Impossible to argue with such goodness.

“Button” Mulvaney was so sweet, so sincere, so pretty, so—what, exactly?—glimmering-luminous—as if her soul shone radiant in her face—you could smile at her, even laugh at her, but you couldn't not love her.

As a brother, that is.

Patrick disdained high school sports, most clubs and activities and competitions of popularity in whatever guise, but he could hardly ignore the presence of “Button” Mulvaney at Mt. Ephraim High. (Even as, grinding his teeth, he could hardly ignore the fallout of his similarly popular older brother Mike—“Mule”—“Number Four”—who'd graduated in 1972.)

Not that he was jealous. Not Pinch.

In fact his sister's popularity this past year at Mt.
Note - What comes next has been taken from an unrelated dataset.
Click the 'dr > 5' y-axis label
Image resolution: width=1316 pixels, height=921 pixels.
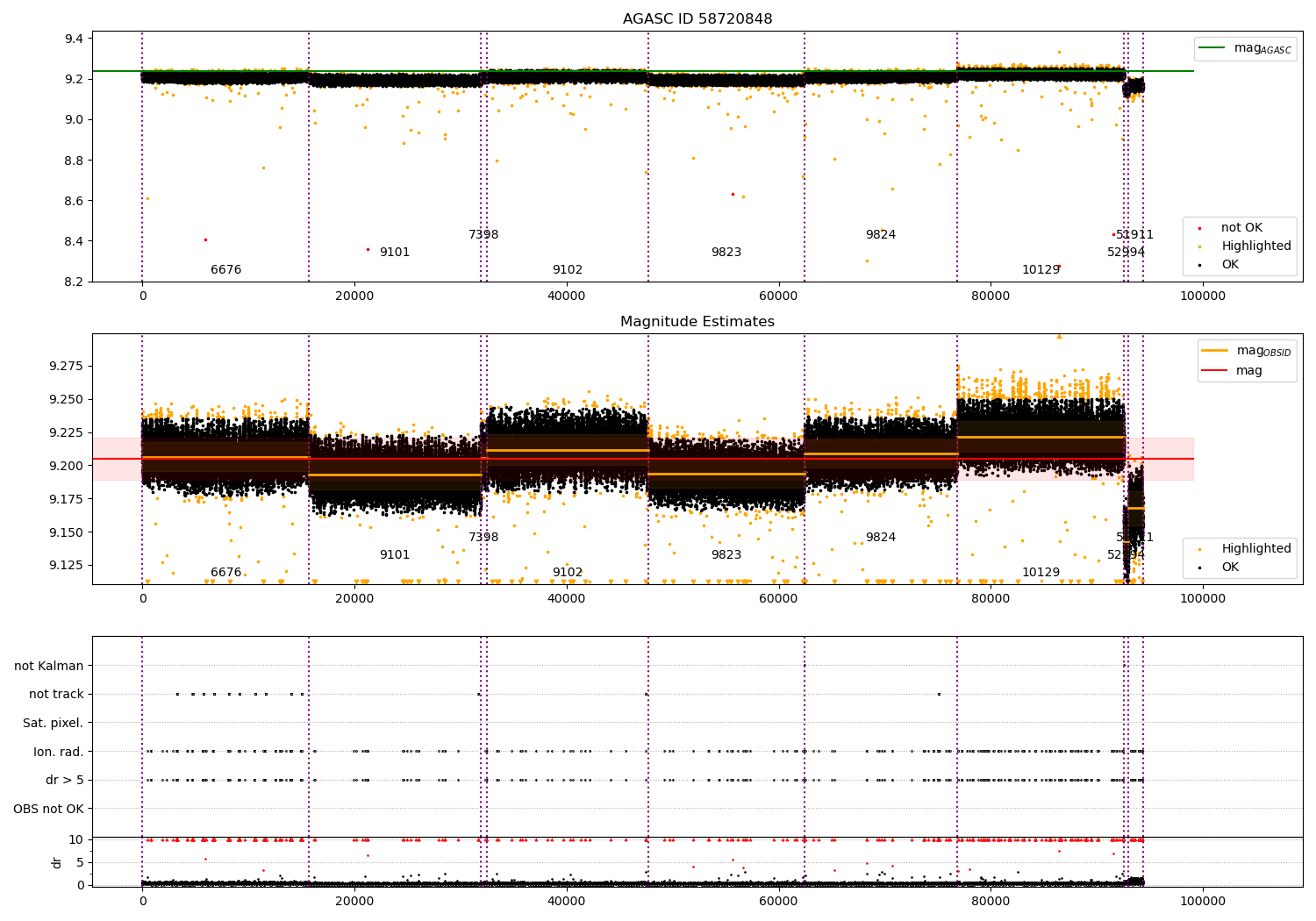(65, 781)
Ephraim High was an embarrassment to him. He squirmed having to watch her with the other varsity cheerleaders at assemblies before games—the eight girls in their maroon wool jumpers that fitted their slender bodies snugly, their small perfectly shaped breasts, flat bellies, hips and thighs and remarkable flashing legs. They were agile as dancers, double-jointed as gymnasts. They were all very, very good-looking. They wore dazzling-white cotton blouses and dazzling-white wool socks and their smiles were identically dazzling-white—such joyous smiles! And all in the service of the school football team, basketball team, swim team. Boys. Boys whom Patrick privately scorned. Grimly Patrick stared into a corner of the auditorium as into a recess of his own labyrinthine mind, as about him hundreds of idiots yelled, clapped, whistled, stamped their feet like a single great beast.